The most important contribution of The Long Shadow to the historiography of the Australian experience of the Vietnam War is its detailed account of the Agent Orange dispute from the 1970s until the present. Yule, aided by the specialist medical expertise of epidemiologist Dr Michael Fett, carefully considers Australian and international research about chemical exposure in Vietnam, providing notable detail of specific chemicals used and their individual short and long-term effects on soldiers’ bodies. He balances the often conflicting research that has connected Agent Orange to the increasing incidence of miscarriage and birth defects with soldiers’ personal accounts of distress upon realizing the medical impacts of their military service on family members.
Importantly, he directly rejects the results of the 1985 Evatt Royal Commission which, despite receiving thousands of submissions by veterans, largely echoed the words of political authorities and directly used passages of the Monsanto chemical company’s submission in its final report, results that were largely reproduced in the third volume of the official history, Medicine at War: Medical Aspects of Australia’s Involvement in Southeast Asia 1950-1972 (O’Keefe, with Smith, 1994). Yule clearly shows that official recognition of PTSD and other psychiatric conditions among soldiers occurred at the expense of any willingness within DVA to attribute veteran illness or disablement to Agent Orange and other chemicals, particularly in connection with cancer and birth defects in veterans’ children.

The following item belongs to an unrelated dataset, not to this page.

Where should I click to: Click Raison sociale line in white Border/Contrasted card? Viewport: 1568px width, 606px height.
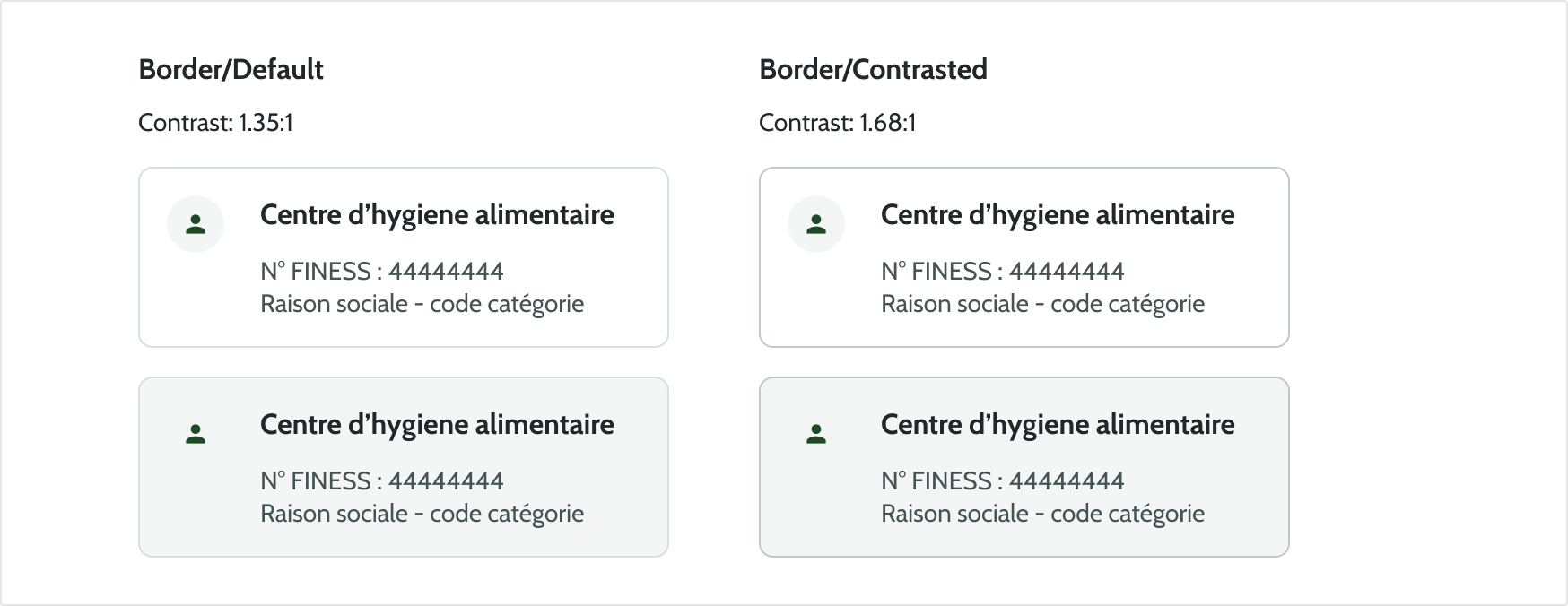tap(1042, 305)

The Long Shadow: Australia’s Vietnam Veterans Since the War has decisively shown that military experience in Vietnam resulted in a unique set of physical and psychological impacts on veterans and their families, distinct from those emerging after the world wars. Yule has used these findings to draw attention to the ethics of Australian military commitment to foreign conflicts, boldly stating: ‘if we cannot afford to be generous to servicemen and women who returned damaged by war, then it is utterly wrong to send then to fight in civil wars in distant lands when there is no direct threat to Australia’ (p. 566). The respect paid to veterans’ voices in The Long Shadow confirms their power in truth-telling about the long-term consequences of past military ventures. It is hoped that now, given worsening mental health outcomes for soldiers, these truths are reflected within future systems of care for Australia’s veterans.